According to a recent survey, the answer most likely is “not enough.”
Researchers from Rand Corp., Virginia Commonwealth University and Children’s Hospital Boston surveyed 141 parents and their teens, ages 13 – 17. Sadly, many of teens — and most of the boys — had sex before their parents talked to them about STDs, birth control, or how to say no.

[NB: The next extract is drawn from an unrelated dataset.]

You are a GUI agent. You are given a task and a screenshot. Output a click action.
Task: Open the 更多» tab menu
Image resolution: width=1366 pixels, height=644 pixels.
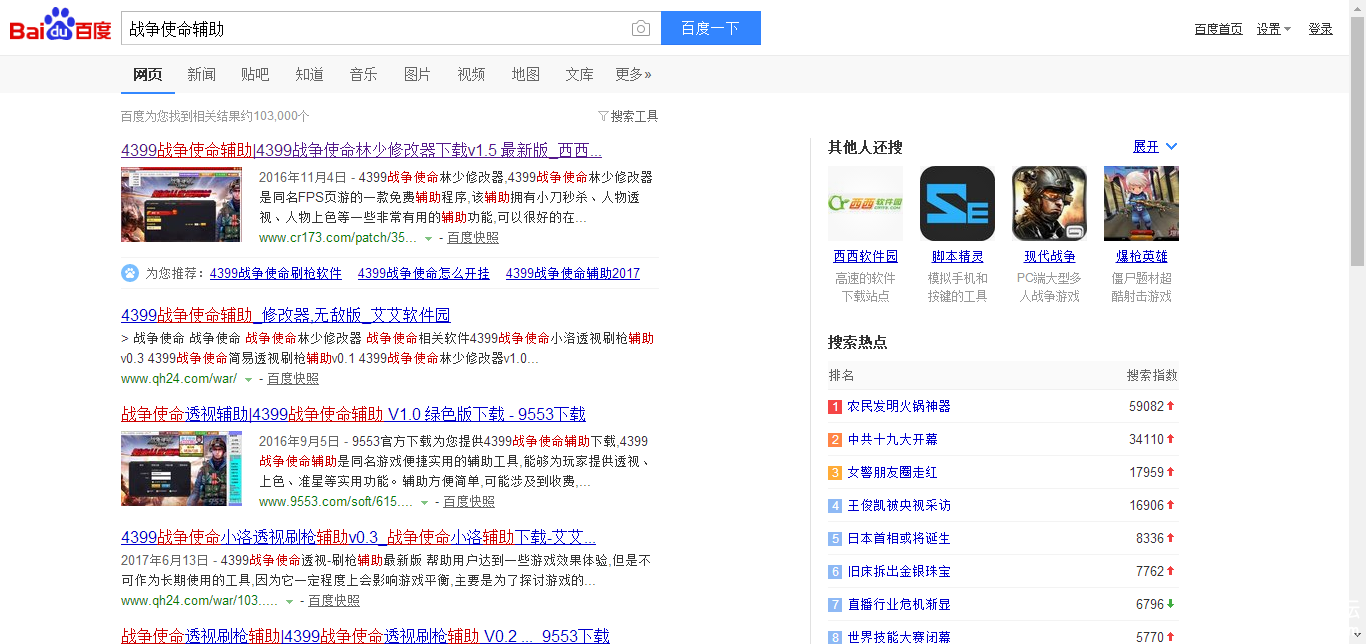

It’s a topic that hits near and dear to me. I’ve blogged about the importance of The Talk before, but now that my oldest is 12, the topic has taken on some additional urgency. Apparently (and I should have known this), it’s not enough just to know the basics about puberty and reproduction. It’s also absolutely important that teens understand the potential consequences of sex, both physical and emotional, and ways to prevent those consequences. Abstinence is ideal, but count me in with those parents who think it’s not enough. I want to make absolutely sure that my sons know how they can prevent disease and pregnancy if/when they choose to engage in sex. The consequences are simply too life-altering to take a chance.
Unfortunately, 2/3 of the boys surveyed said their parents had not talked to them about using condoms before they became sexually active. Over half of the teens said they’d engaged in genital touching before talking to their parents about birth control effectiveness or ways to resist sexual pressure. More than 40 percent had intercourse before their parents talked to them about STDs.
I’ll be honest: I thought I was doing a good job. I’ve always answered my sons’ questions and my oldest, at least, knows about sex. I never really imagined that I’d need to sit down and talk to him about how to use a condom or what a STD is and how to prevent them. I realize now that I should.
I’m not going to push it, though. Despite the article’s warning that “kids need to be up to speed on STDs, birth control, and other health-protective measures by middle school,” I’m going to wait a little longer. My son just turned 12. He’s homeschooled, so he doesn’t face quite as much social pressure to keep up with the scene. And he doesn’t have a girlfriend; he doesn’t even spend any time alone with girls.
I realize I may be naive. My guess is that many boys manage to have sex before they have girlfriends, and that many children have sex at places and times their parents can’t even imagine. We will talk. We will. But for now, I’m going to do as I’ve always done and follow his lead.